The $9 million projection, which covers the 12 months beginning April 1, 2019, was revealed by USSF CFO Pinky Raina at a board of directors meeting in Chicago on Friday. And it is heavily based on the previous fiscal year’s legal fees, meaning U.S. Soccer will spend well into eight figures to fight the multiple suits it is currently facing.
It is unclear how much, specifically, has been spent battling a gender discrimination lawsuit filed by women’s national team players against the federation in March. That suit, one of several that have hit U.S. Soccer recently, was mentioned during Friday’s opening remarks by U.S. Soccer president Carlos Cordeiro, who termed it a “challenge.”
But it is not the only one. The USSF has also been sued by, among others:
The North American Soccer League (NASL), a now-defunct second-tier men’s professional league
The U.S. Soccer Foundation, a charitable organization dedicated to growing the game in underserved communities
Cordeiro met with a small group of reporters after the board meeting. When asked which lawsuits have been the most costly, he explained that the federation has insurance “in most every case,” but that “there’s one case where our insurance is running out. Which is why we’ve had to anticipate [greater] expenses.”
Cordeiro wouldn’t say which suit that is, but according to a federation source, it’s the NASL case.
The projections do not account for any potential settlement in the women’s national team’s equal pay case, which is set for trial in May 2020. The whopping $9 million is almost solely based on attorney fees.
U.S. Soccer’s bigger financial picture
Prior to the barrage of lawsuits, the USSF would budget around $3 million in legal fees. The recent spike has affected the federation’s finances, and forced it to adjust long-term projections.
Following the 2016 Copa America Centenario, which generated a one-off profit of roughly $80 million, U.S. Soccer’s reserves swelled to $162 million, Cordeiro said Friday. A year later, the fed hatched a five-year plan that involved spending a significant chunk of that surplus and investing at all levels of the sport.

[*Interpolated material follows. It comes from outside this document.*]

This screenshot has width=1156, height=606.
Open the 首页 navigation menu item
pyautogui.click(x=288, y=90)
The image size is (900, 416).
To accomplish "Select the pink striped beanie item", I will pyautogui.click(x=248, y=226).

Raina’s presentation to the board on Friday revealed specifics: The federation’s initial financial year 2020 (FY20) budget called for the surplus to dip to $150.5 million in FY19; $139.9 million in FY20; $111 million in FY21; $82.1 million in FY22; and $50.2 million in FY23.

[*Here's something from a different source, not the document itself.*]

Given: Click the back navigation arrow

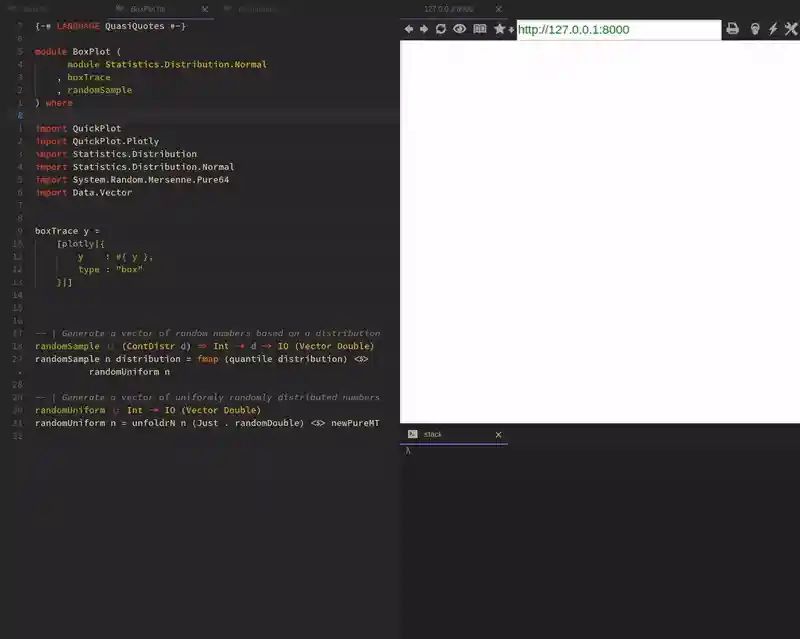Looking at the screenshot, I should (x=409, y=29).
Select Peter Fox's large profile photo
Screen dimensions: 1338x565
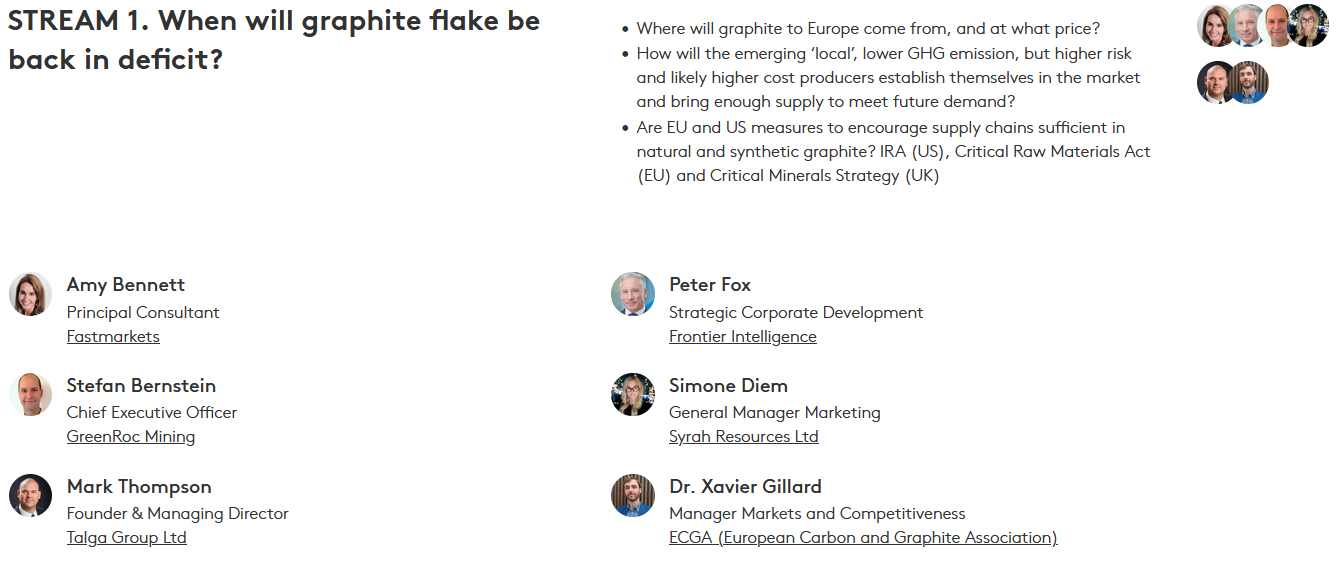point(632,294)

The annual deficits were strategic and planned. That the surplus is projected to fall by over $100 million has little to do with the legal fees incurred. Those fees, however, have slashed that projection even further. U.S. Soccer’s FY21 budget will feature a revised schedule for the annual deficits, taking the FY23 projection below $50 million.
In Raina’s words: “The operating deficits from FY20 through the end of FY23 are now higher. And the major driver for these increases in operating deficits are the increased legal expenses.”

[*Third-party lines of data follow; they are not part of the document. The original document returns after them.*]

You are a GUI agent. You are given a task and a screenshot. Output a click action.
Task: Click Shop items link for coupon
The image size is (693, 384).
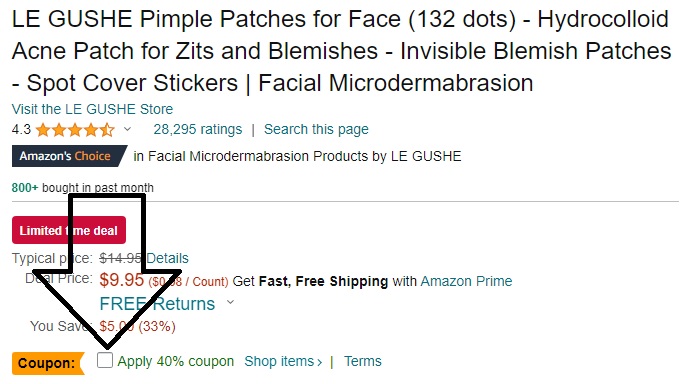tap(279, 361)
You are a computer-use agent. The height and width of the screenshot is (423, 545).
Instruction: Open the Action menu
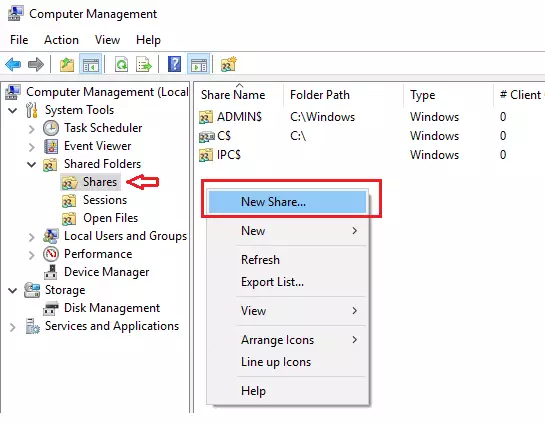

For the 2020 financial year, those legal expenses had a $5.5 million impact on U.S. Soccer’s operating deficit, with the projection rising from $14.8 million to $20.3 million. The following year, a similar impact will likely be felt again.
In other words, money that could be going toward promoting soccer in America – toward furthering U.S. Soccer’s mission – is instead being spent on courtroom battles. It’s what Raina calls an “unplanned deficit that is driving our financial reserves down.” As long as the federation’s stakeholders continue to suit it, and as long as it continues to fight, more and more money will essentially go to waste.